== The input ==
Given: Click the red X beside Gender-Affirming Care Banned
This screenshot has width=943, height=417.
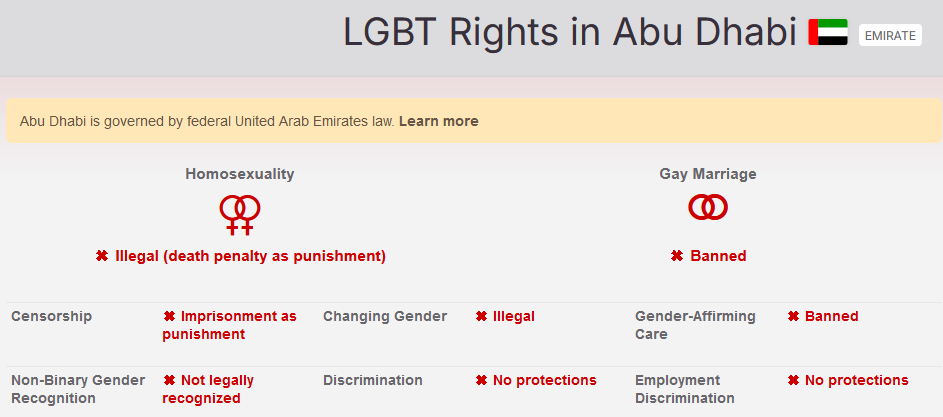Looking at the screenshot, I should 793,317.
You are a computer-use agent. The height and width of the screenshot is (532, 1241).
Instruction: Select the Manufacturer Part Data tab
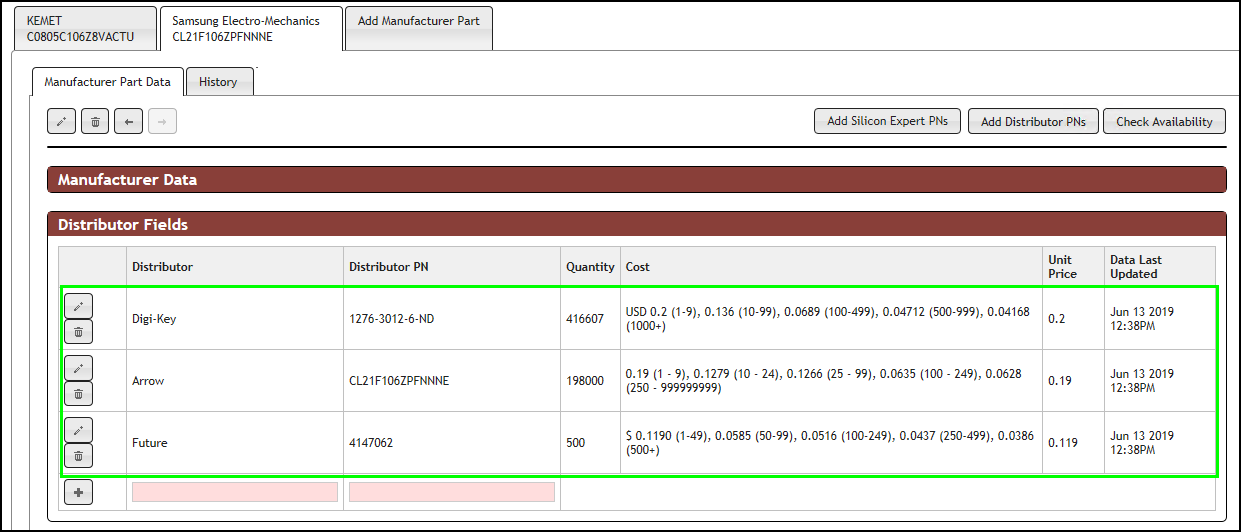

== Exercise requirements ==
Transcribe the entries above line for line, with no change in wording, and leave the pictures out.

== The completed task ==
Given: Click the red X beside Gender-Affirming Care Banned
This screenshot has width=943, height=417.
Looking at the screenshot, I should 793,317.
You are a computer-use agent. The height and width of the screenshot is (532, 1241).
Instruction: Select the Manufacturer Part Data tab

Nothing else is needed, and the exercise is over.